==== Excerpted passage

4. Focus on the individual paragraphs of the essay.  Does each paragraph have a topic sentence that previews the ideas of the paragraph? Observe the essay’s development of paragraphs.  Does each paragraph have a single main idea that relates to the thesis?  Are there any paragraphs that seem disconnected or out of place?

5. Consider the essay’s use of the English language.  Are sentence structures, grammar, spelling, punctuation and mechanics employed effectively, or do errors distract the reader from understanding and enjoying the writer’s analysis? Make note of strengths and weaknesses in this area.  Please explain in detail.

Remember: When in doubt about how to do the peer review, be honest, helpful, and constructive. Saying “Great job! Don’t change a word!” never helped anyone to be a better writer.

SEE ATTACHMENT BELOW FOR PEER REVIEW

Nguyen 2

Huong Nguyen

Professor’s name

English 1301

February 21, 2018

“Segregation Only” – Outside Looking In

Gordon Parks is black American, who spent his two weeks on assignment in Alabama. Then, he published 12-page photo essay in September 1956 issued by LIFE magazine with Robert Wallace’s article “The Restraints: Open and Hidden.” Parks’ images gave the world a new look at the civil right movement. Parks shows the readers how black families lived under Jim Crow law – the law that enforced racial segregation in the South in 1877 and the beginning of the Civil Right Movement in the 1950s. After sixty years missing, those images – “Segregation Story” are on view again.

Jim Crow law is a designation for black Americans’ segregated life. From late 1870s, Southern state legislatures, no longer controlled by carpetbaggers and freedmen, passed laws requiring the separation of whites from “persons of colour” in public transportation and schools. The segregation principle was extended to parks, cemeteries, theaters, and restaurants in an effort to prevent any contact between blacks and whites as equals.

Gordon Parks has been successful to show the world how black Americans’ life through his work and what hidden behind “Segregation Story.” The picture has a group of children peers across a chain-link fence into a whites-only playground with a Ferris wheel. Although they had access to a “separate but equal” recreational area in their own neighborhood, this photograph captures the allure of this other, inaccessible space. The children, likely innocent to the cruel implication of their exclusion, longingly reach their hands out to the mysterious and forbidden arena beyond. This pristinely manicured lawn on the other side of the fence contrasts with overgrowth of weeds in the foreground suggesting the persistent reality of racial inequality.

========

▶ Problems
1. Answer these from the peer-review page:
(a) How long did Gordon Parks spend on assignment in Alabama?
(b) In what month and year did LIFE magazine run his photo essay?
(c) What are the children in the described picture peering into across a chain-link fence?
2. Output the part of the peer-review page that starts at the words "Remember: When in" and ends after the words "a better writer.", copied word for word.
These items come from a source other than the peer-review page.

==== Supplied information

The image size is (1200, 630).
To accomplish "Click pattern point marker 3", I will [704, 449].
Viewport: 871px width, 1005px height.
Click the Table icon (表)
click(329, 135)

========

▶ Task-by-task solutions
1.
(a) Two weeks.
(b) September 1956.
(c) A whites-only playground with a Ferris wheel.

2.
Remember: When in doubt about how to do the peer review, be honest, helpful, and constructive. Saying “Great job! Don’t change a word!” never helped anyone to be a better writer.